Este libro es muy peculiar, no recuerdo haber leído un libro tan extraño como este; es muy diferente a todos los demás, y eso lo hace especial.
La historia está narrada en segunda persona, es como si estuviéramos en la mente de los personajes; y nunca había leído un libro narrado de esa forma, por lo general, se utiliza la narración en primera o tercera persona. Y por lo que leí por ahí, es un poco complicado hacer una narración así, y se utiliza cuando se quiere dar más "realismo" o "urgencia" a la historia.

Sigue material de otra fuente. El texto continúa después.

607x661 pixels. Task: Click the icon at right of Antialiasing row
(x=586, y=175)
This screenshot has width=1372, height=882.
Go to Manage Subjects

Y sobre la historia... Está muy bien narrada, tiene muchos detalles que hacen más fácil comprender e imaginar las cosas. La historia narra la vida de Lissa y Kin, que son hermanos, pero tienen una relación un poco obsesiva; y cuando quedan huecos en la historia de Lissa, la de Kin se encarga de rellenarlos, prácticamente no nos perdemos de nada; y al final, W termina la historia dando una explicación del por qué de la actitud de Lissa, y créanme, ese final los sorprenderá.
Pero siento que a la historia le hizo falta algo, o sea, sí es entretenida e interesante, pero algo le hizo falta, tal vez un giro en la trama o algo por el estilo; pero a pesar de eso, el libro no se arruinó.
El libro está dividido en tres partes: la historia de Lissa, Kin, y al final el punto de vista de W. Los capítulos no están numerados ni tienen título, se diferencian por los espacios en blanco antes del primer párrafo. Y los personajes no tienen nombre, están nombrados por una letra que, supongo, es la inicial de sus nombres; los únicos que tienen nombre son Lissa y Kin, los protagonistas, supongo que Karla Zárate lo hizo así para prestarle toda la atención a ellos dos.
Rímel es un libro lleno de misterio, y que se lee rápidamente; tiene una lectura ágil y fácil de comprender. Es un libro que sorprende en cada página. Y algo que sin duda me gustó fue que la autora es mexicana. Así que no hay pretextos para no echarle un vistazo.